Un enorme orco con la pistola in mano. Sul basco la stella rossa. I tratti somatici, il grosso naso uncinato, la bocca carnosa e avida, gli zigomi sporgenti sono disegnati in tragica ottemperanza della propaganda antisemita. Comunista, giudeo, assassino. La caricatura incombe, feroce, terribile. Gli occhi spietati paralizzano l’osservatore, sembrano seguirlo, non danno scampo. Sotto di lui, figure dolenti di donne vagano in un mare di cadaveri. Vinnitsa, la scritta in fondo al manifesto, gialli e maiuscoli caratteri cirillici, localizza l’incubo con perentoria precisione. “Questo orribile esemplare di propaganda nazista trasformò la scoperta di una fossa comune, nella quale erano ammassate le vittime delle purghe staliniane, in un incitamento a sterminare ebrei e bolscevichi”, spiega Carlo Ginzburg. “La minaccia simbolica di un commissario ebreo” motivava la vendetta e giustificava un altro colossale pogrom. Così fu.

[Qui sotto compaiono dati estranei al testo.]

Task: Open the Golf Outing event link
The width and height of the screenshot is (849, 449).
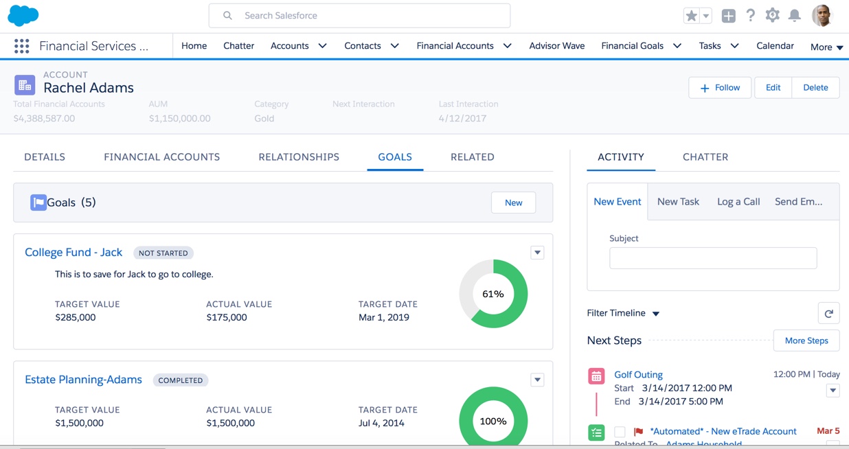Action: pyautogui.click(x=638, y=374)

Una foto, resa pubblica durante il processo Eichmann, ritrae un uomo inginocchiato su un’enorme buca piena di corpi senza vita mentre un militare tedesco, attorniato dai suoi commilitoni, tranquilli spettatori, gli punta la pistola alla nuca. La vittima designata mostra la faccia smunta, gli occhi persi nel vuoto dell’infinito, chissà quante sofferenze ha patito, ma appare tranquilla, rassegnata, dignitosa, chiusa in un dolore così spesso e profondo che nessuna violenza può ledere ancora. Quasi sentiamo lo sparo e immaginiamo il martire rovesciarsi in avanti, cadere, macabro mucchio di ossa, in mezzo a quelli che erano stati suoi parenti e amici. Rimaneva solo lui. Era l’ultimo ebreo di Vinnitsa.

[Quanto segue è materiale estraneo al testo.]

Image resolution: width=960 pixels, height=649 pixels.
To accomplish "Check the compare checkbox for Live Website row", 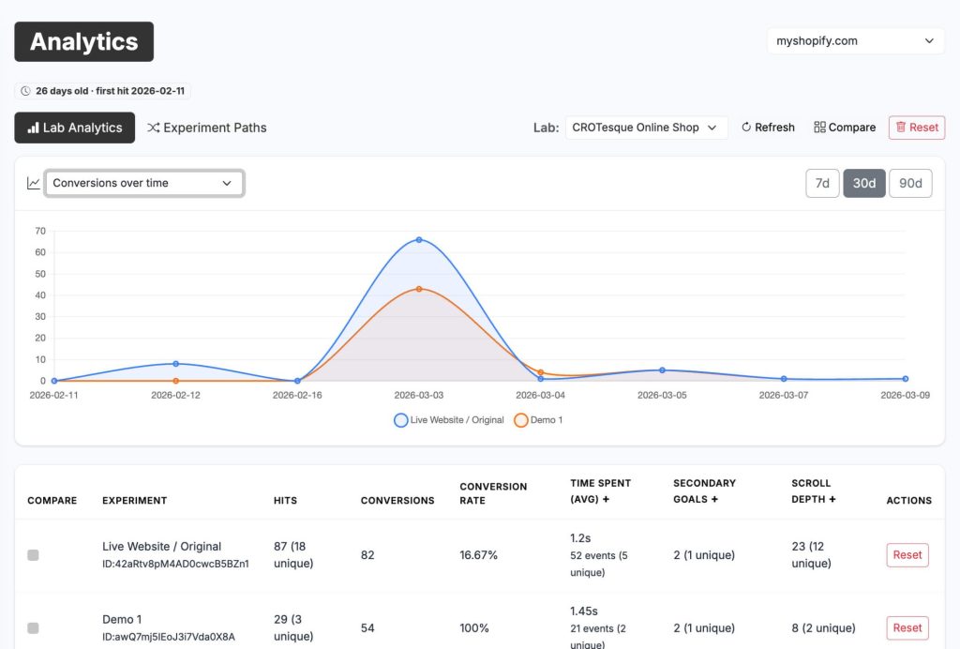I will click(x=33, y=554).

Ginzburg, in uno dei suoi cinque saggi dedicati all’iconografia politica editi nel 2015 da Adelphi nella raccolta “Paura, reverenza, terrore”, descrive il manifesto ma non lo accosta alla foto. Lo facciamo noi, ora che il cannone è tornato a tuonare in quelle terre dove il grano si mischia al sangue. Siamo in Podolia, regione sud occidentale dell’Ucraina. Qui, l’8 marzo 1761, nacque Jan Potocki, che le biografie indicano erroneamente come polacco perché ai suoi tempi la zona faceva parte del regno di Varsavia.
Visitatore instancabile, curioso di tutto, antropologo, archeologo, etnografo, storico, romanziere, poliglotta. Attraversò ogni angolo d’Europa, dalla Spagna alla Siberia. E poi Malta, la Turchia, l’Egitto, il Marocco. Giunse ai confini della Cina. Intraprese un volo in mongolfiera con la sua cagnetta Lulu. Era appassionato in particolare dei popoli slavi e redasse parecchi studi sull’origine degli Sciti e dei Sarmati. Riteneva che gli ucraini differissero dai russi e combatté anche contro le truppe di Mosca ma poi ebbe incarichi e stima da Caterina la Grande e dallo zar Paolo I.

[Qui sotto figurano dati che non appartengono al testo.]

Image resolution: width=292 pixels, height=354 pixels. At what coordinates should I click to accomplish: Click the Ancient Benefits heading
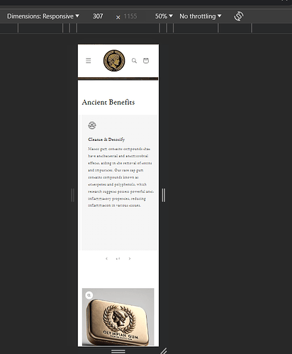[x=108, y=102]
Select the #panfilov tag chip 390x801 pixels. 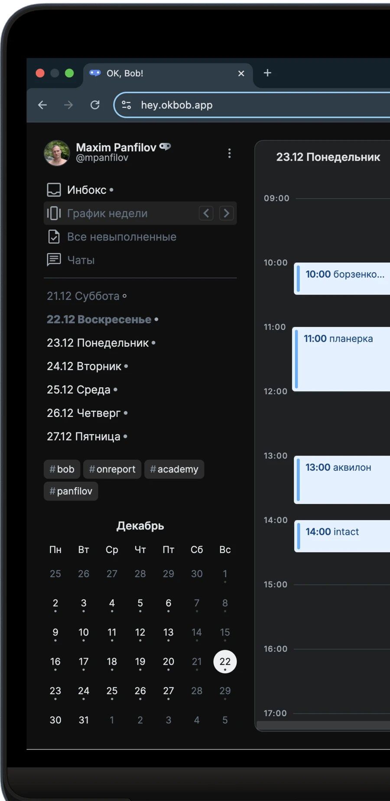(71, 491)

Per qualche tempo fu attratto dalla politica ma poi se ne staccò deluso. Tornato nelle native contrade, per giorni limò una fragola d’argento ricavata dal coperchio di una teiera. Ne ricavò una palla che, sembra dopo averla fatta benedire, il 23 dicembre 1815 mise in un’arma e se la piantò nel cervello. È sepolto nel cimitero parrocchiale di Pikow, a poca distanza dai macabri luoghi del manifesto e della foto.
Un’anima inquieta, diremmo oggi. Cultore delle diversità ma nella convinzione che il travaglio dell’esistenza rendesse tutti gli uomini uguali. Ne è prova la sua opera più nota, “Manoscritto trovato a Saragozza”. Un intrico fantasmagorico di personaggi, un viaggio incantato tra la realtà del giorno e i misteri del buio, un po’ Decamerone e un po’ Mille e una notte, ma unico nella capacità di raccontare i protagonisti come se fossero incastrati uno dentro l’altro, a mo’ di matrioske. Ognuno, quando viene tirato fuori, racconta le proprie avventure. Ecco Alfonso van Worden, capitano delle guardie vallone, ecco le sorelle Emina e Zebedè, Trivulzio da Ravenna, Landolfo di Ferrara, il brigante Zoto, l’indemoniato Pacheco, il cabalista Mamun, l’Ebreo errante, la gentile Dariolette, il capo degli zingari Pandesowna, la principessa di Monte Salerno, il terribile pellegrino Herwas e suo padre l’onnisciente Empio.
Le sorti del libro sembrano far parte della trama. Tre versioni, perso, plagiato, ritrovato, varie edizioni. Leggerlo equivale a tuffarsi, senza respiro, nella fantasia.
Il sangue di Vinnitsa trasmuta in sogno e il rombo dei carrarmati si allontana.